▶ _EXERCISE_:
From the entries below, copy every line where the string "marker" appears.

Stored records
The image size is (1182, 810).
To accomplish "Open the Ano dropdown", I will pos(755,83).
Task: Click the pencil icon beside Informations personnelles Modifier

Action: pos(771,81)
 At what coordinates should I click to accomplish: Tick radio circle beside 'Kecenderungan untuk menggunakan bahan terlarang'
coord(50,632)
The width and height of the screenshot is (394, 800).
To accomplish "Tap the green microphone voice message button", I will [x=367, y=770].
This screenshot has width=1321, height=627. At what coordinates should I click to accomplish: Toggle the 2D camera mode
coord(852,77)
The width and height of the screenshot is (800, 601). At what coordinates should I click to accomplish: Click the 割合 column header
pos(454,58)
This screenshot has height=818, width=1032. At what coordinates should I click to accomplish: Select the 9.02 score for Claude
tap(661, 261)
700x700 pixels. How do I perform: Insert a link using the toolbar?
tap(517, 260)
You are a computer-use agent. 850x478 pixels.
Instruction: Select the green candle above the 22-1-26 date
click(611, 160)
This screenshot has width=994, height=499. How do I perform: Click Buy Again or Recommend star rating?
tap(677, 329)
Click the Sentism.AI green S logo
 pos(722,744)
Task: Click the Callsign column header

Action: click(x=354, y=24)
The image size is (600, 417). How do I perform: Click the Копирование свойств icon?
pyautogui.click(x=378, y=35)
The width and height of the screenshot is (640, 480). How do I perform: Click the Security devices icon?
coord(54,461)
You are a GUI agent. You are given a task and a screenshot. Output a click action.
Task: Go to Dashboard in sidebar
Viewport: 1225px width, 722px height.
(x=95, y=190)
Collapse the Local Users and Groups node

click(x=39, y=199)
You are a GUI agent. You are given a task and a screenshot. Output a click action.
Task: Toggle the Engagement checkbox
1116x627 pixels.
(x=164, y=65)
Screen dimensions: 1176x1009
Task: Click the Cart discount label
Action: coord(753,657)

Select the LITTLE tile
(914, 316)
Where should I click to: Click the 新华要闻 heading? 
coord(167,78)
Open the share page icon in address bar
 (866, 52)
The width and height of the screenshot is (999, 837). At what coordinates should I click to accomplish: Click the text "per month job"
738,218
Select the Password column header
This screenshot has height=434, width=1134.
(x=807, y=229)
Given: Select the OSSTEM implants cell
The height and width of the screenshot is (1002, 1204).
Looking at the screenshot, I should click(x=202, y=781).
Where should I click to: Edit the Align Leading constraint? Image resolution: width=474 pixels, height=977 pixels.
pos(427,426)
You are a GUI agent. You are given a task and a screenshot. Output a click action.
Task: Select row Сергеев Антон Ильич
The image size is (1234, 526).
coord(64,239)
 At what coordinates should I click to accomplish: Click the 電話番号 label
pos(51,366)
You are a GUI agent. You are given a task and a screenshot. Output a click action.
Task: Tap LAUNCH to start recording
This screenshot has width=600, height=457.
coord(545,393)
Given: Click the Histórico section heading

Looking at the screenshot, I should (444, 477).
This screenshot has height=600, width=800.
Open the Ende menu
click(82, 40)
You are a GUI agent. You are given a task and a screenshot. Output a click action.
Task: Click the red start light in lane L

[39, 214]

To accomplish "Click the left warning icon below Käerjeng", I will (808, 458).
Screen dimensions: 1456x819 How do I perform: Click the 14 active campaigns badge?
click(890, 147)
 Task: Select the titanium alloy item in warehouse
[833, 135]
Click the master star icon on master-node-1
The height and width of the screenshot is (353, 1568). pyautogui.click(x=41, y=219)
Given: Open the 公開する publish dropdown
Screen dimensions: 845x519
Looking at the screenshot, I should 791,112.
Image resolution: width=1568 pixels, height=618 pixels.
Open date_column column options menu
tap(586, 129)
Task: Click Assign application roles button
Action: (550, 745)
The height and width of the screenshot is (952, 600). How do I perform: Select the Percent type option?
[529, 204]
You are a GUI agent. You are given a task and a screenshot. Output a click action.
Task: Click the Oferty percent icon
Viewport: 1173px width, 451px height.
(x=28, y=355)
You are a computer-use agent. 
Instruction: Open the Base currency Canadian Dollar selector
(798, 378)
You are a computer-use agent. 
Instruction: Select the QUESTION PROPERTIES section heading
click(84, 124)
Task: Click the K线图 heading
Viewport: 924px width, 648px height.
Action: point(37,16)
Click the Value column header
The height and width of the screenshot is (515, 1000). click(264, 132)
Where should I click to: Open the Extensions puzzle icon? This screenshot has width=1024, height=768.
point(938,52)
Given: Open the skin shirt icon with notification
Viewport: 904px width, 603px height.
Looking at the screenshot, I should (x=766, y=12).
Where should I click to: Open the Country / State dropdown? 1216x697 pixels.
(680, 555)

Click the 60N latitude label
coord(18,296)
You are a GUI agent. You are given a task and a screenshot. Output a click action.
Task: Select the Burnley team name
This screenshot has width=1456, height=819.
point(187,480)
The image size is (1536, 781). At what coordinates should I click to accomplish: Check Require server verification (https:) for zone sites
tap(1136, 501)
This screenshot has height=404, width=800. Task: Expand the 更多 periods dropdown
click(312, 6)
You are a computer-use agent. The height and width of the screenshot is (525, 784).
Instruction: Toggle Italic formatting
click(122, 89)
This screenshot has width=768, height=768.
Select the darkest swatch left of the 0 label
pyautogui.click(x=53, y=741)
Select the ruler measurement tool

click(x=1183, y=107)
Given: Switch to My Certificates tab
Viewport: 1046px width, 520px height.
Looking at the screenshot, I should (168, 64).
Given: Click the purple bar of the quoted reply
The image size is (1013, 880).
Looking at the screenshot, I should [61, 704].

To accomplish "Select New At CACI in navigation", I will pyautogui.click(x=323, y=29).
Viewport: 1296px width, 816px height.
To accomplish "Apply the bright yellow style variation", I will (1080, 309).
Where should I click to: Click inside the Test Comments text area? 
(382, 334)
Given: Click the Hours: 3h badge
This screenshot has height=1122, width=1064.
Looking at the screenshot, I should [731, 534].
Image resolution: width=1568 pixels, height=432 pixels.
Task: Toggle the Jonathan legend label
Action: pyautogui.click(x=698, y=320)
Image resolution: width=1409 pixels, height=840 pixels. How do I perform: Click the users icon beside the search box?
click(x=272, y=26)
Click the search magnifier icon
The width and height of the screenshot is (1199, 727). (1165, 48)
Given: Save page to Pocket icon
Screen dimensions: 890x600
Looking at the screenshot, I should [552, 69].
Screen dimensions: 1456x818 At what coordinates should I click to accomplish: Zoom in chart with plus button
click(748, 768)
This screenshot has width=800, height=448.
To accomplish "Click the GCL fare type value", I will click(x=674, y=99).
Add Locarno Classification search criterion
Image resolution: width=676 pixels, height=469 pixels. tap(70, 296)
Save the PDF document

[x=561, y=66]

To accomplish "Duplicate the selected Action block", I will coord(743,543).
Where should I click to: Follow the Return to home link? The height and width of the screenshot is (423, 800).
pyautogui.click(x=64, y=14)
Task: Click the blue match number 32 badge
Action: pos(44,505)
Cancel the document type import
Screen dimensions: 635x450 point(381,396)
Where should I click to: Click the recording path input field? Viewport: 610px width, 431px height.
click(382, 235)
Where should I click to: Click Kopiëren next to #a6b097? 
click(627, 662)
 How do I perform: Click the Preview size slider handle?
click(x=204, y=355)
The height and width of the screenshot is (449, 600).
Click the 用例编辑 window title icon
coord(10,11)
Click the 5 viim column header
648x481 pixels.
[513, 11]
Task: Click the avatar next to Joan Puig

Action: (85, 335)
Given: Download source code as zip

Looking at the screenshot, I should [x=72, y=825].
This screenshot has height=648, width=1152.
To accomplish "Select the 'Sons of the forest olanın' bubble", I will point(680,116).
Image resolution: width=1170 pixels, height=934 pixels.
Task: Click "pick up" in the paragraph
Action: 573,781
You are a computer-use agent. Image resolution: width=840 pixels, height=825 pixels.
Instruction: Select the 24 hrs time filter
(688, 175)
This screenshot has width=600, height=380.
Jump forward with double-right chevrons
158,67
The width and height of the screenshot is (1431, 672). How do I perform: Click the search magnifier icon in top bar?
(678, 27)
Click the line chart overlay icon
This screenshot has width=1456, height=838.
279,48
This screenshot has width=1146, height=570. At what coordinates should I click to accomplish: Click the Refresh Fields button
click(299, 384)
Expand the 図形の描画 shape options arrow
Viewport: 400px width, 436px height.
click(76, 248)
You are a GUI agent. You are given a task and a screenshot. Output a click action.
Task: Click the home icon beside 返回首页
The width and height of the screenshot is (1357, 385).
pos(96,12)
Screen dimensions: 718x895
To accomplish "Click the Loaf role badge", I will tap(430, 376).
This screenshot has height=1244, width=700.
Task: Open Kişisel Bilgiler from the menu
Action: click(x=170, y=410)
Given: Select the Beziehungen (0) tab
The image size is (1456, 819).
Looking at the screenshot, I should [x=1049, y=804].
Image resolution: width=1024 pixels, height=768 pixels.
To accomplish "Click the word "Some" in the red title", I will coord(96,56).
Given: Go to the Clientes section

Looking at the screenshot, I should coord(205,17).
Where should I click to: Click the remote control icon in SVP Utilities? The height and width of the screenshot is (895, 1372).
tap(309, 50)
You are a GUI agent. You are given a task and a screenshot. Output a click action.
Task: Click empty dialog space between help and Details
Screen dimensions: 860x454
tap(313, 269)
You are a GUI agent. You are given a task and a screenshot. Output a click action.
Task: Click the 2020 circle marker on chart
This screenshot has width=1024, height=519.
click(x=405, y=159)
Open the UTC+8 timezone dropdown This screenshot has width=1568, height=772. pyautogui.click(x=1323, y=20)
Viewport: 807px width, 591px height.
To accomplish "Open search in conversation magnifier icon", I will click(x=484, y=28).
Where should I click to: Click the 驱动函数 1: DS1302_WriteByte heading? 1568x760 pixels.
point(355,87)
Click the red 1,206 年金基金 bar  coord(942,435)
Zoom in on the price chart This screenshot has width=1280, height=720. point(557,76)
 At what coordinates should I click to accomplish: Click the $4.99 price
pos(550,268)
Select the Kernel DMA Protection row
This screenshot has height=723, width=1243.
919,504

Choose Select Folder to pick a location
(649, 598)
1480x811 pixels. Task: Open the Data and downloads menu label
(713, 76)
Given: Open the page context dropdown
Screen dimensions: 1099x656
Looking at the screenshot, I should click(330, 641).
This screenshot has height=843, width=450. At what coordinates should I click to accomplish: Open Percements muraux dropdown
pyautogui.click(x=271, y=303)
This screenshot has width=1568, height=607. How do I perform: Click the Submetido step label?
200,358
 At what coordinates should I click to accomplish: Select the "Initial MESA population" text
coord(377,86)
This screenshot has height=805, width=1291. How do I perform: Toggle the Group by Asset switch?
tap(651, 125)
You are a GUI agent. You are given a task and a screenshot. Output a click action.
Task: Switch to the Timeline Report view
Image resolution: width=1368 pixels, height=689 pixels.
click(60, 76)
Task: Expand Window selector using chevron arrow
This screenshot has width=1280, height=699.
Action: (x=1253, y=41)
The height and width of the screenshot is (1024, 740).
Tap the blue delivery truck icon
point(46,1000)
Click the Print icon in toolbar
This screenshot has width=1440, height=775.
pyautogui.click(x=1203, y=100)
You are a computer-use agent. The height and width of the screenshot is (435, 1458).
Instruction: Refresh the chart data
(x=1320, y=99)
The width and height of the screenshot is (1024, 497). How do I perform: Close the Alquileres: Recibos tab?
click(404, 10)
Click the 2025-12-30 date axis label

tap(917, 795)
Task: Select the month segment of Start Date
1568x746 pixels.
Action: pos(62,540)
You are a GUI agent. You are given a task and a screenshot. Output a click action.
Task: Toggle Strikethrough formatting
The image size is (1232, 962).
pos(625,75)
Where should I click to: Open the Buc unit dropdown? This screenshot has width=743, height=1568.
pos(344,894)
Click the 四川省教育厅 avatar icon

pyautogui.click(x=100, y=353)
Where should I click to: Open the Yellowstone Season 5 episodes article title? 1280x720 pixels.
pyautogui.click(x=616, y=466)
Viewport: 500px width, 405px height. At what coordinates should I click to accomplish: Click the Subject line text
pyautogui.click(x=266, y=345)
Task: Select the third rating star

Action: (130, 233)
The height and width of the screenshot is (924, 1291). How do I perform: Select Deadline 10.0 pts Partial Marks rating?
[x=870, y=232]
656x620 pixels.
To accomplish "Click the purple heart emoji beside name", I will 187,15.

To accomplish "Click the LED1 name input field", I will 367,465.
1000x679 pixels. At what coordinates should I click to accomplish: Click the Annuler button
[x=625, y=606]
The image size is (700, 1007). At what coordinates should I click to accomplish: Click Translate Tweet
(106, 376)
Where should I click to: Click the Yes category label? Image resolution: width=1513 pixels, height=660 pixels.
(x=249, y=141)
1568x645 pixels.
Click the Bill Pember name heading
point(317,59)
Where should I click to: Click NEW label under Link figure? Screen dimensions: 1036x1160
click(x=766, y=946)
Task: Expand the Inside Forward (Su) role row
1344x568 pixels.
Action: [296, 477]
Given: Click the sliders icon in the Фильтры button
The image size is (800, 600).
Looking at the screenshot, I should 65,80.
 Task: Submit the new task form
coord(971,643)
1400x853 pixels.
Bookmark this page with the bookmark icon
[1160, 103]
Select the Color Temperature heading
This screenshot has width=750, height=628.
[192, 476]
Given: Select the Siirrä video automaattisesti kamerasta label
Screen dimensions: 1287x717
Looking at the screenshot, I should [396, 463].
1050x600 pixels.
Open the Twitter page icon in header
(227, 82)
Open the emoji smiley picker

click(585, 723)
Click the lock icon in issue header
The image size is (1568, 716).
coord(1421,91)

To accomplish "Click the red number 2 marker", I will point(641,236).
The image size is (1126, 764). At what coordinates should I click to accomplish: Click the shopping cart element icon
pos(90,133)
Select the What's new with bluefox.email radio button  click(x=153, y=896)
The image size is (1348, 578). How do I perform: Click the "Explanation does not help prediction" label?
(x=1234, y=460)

▶ _TASK ANSWER_:
Task: Click the 2020 circle marker on chart
To accomplish "Click the red number 2 marker", I will point(641,236).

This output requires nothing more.